→ **Information supplied**
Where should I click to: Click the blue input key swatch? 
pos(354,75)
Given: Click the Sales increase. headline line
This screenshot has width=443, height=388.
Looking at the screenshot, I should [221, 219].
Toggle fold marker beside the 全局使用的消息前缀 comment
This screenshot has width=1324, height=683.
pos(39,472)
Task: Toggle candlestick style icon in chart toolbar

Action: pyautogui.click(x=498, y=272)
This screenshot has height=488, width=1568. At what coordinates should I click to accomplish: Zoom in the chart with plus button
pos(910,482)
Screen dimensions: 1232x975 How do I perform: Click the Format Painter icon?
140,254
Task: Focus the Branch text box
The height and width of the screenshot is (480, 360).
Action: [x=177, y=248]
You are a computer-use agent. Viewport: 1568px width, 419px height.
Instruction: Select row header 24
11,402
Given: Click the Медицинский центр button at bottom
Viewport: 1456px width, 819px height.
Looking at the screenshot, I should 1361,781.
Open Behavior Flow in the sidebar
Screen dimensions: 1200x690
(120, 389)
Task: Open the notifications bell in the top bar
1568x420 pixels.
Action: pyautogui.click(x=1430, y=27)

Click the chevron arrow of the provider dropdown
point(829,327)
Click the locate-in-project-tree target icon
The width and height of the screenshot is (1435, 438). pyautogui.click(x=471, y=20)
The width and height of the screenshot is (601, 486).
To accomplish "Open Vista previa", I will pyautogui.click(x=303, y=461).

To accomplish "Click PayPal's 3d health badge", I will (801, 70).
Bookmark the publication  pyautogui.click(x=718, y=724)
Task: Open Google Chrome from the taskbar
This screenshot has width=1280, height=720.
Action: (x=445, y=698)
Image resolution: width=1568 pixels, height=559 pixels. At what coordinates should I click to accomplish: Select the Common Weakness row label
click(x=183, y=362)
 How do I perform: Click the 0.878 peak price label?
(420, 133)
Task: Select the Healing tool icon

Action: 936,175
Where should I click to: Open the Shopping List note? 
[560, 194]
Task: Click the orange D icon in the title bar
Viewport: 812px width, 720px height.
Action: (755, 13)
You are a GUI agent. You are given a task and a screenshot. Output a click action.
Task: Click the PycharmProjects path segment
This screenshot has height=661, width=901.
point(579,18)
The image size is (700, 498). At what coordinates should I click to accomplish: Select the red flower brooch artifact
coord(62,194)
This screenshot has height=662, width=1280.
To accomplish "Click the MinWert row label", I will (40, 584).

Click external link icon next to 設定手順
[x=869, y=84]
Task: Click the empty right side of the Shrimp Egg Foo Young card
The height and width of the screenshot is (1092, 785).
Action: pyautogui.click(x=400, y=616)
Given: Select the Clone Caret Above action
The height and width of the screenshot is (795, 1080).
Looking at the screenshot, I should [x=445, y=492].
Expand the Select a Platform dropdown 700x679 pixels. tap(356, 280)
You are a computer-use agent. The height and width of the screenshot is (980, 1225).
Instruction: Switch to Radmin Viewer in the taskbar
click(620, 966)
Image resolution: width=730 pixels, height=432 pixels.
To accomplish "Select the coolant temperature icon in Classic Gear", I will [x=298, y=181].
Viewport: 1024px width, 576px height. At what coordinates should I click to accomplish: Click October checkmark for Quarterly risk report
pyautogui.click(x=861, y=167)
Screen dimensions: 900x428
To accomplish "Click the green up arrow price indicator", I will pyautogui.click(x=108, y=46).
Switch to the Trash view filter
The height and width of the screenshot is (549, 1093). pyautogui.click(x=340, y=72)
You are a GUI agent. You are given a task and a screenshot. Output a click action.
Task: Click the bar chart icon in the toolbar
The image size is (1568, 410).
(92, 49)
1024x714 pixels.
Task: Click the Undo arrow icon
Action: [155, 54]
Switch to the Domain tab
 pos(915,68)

→ **Work instructions**
Print the material in full. Keep it exactly as it is.

→ **Answer space**
Where should I click to: Click the blue input key swatch? 
pos(354,75)
Given: Click the Sales increase. headline line
This screenshot has width=443, height=388.
Looking at the screenshot, I should [221, 219].
Toggle fold marker beside the 全局使用的消息前缀 comment
This screenshot has width=1324, height=683.
pos(39,472)
Task: Toggle candlestick style icon in chart toolbar

Action: pyautogui.click(x=498, y=272)
This screenshot has height=488, width=1568. At what coordinates should I click to accomplish: Zoom in the chart with plus button
pos(910,482)
Screen dimensions: 1232x975 How do I perform: Click the Format Painter icon?
140,254
Task: Focus the Branch text box
The height and width of the screenshot is (480, 360).
Action: [x=177, y=248]
You are a computer-use agent. Viewport: 1568px width, 419px height.
Instruction: Select row header 24
11,402
Given: Click the Медицинский центр button at bottom
Viewport: 1456px width, 819px height.
Looking at the screenshot, I should 1361,781.
Open Behavior Flow in the sidebar
Screen dimensions: 1200x690
(120, 389)
Task: Open the notifications bell in the top bar
1568x420 pixels.
Action: pyautogui.click(x=1430, y=27)

Click the chevron arrow of the provider dropdown
point(829,327)
Click the locate-in-project-tree target icon
The width and height of the screenshot is (1435, 438). pyautogui.click(x=471, y=20)
The width and height of the screenshot is (601, 486).
To accomplish "Open Vista previa", I will pyautogui.click(x=303, y=461).

To accomplish "Click PayPal's 3d health badge", I will (801, 70).
Bookmark the publication  pyautogui.click(x=718, y=724)
Task: Open Google Chrome from the taskbar
This screenshot has width=1280, height=720.
Action: (x=445, y=698)
Image resolution: width=1568 pixels, height=559 pixels. At what coordinates should I click to accomplish: Select the Common Weakness row label
click(x=183, y=362)
 How do I perform: Click the 0.878 peak price label?
(420, 133)
Task: Select the Healing tool icon

Action: 936,175
Where should I click to: Open the Shopping List note? 
[560, 194]
Task: Click the orange D icon in the title bar
Viewport: 812px width, 720px height.
Action: (755, 13)
You are a GUI agent. You are given a task and a screenshot. Output a click action.
Task: Click the PycharmProjects path segment
This screenshot has height=661, width=901.
point(579,18)
The image size is (700, 498). At what coordinates should I click to accomplish: Select the red flower brooch artifact
coord(62,194)
This screenshot has height=662, width=1280.
To accomplish "Click the MinWert row label", I will (40, 584).

Click external link icon next to 設定手順
[x=869, y=84]
Task: Click the empty right side of the Shrimp Egg Foo Young card
The height and width of the screenshot is (1092, 785).
Action: pyautogui.click(x=400, y=616)
Given: Select the Clone Caret Above action
The height and width of the screenshot is (795, 1080).
Looking at the screenshot, I should [x=445, y=492].
Expand the Select a Platform dropdown 700x679 pixels. tap(356, 280)
You are a computer-use agent. The height and width of the screenshot is (980, 1225).
Instruction: Switch to Radmin Viewer in the taskbar
click(620, 966)
Image resolution: width=730 pixels, height=432 pixels.
To accomplish "Select the coolant temperature icon in Classic Gear", I will [x=298, y=181].
Viewport: 1024px width, 576px height. At what coordinates should I click to accomplish: Click October checkmark for Quarterly risk report
pyautogui.click(x=861, y=167)
Screen dimensions: 900x428
To accomplish "Click the green up arrow price indicator", I will pyautogui.click(x=108, y=46).
Switch to the Trash view filter
The height and width of the screenshot is (549, 1093). pyautogui.click(x=340, y=72)
You are a GUI agent. You are given a task and a screenshot. Output a click action.
Task: Click the bar chart icon in the toolbar
The image size is (1568, 410).
(92, 49)
1024x714 pixels.
Task: Click the Undo arrow icon
Action: [155, 54]
Switch to the Domain tab
 pos(915,68)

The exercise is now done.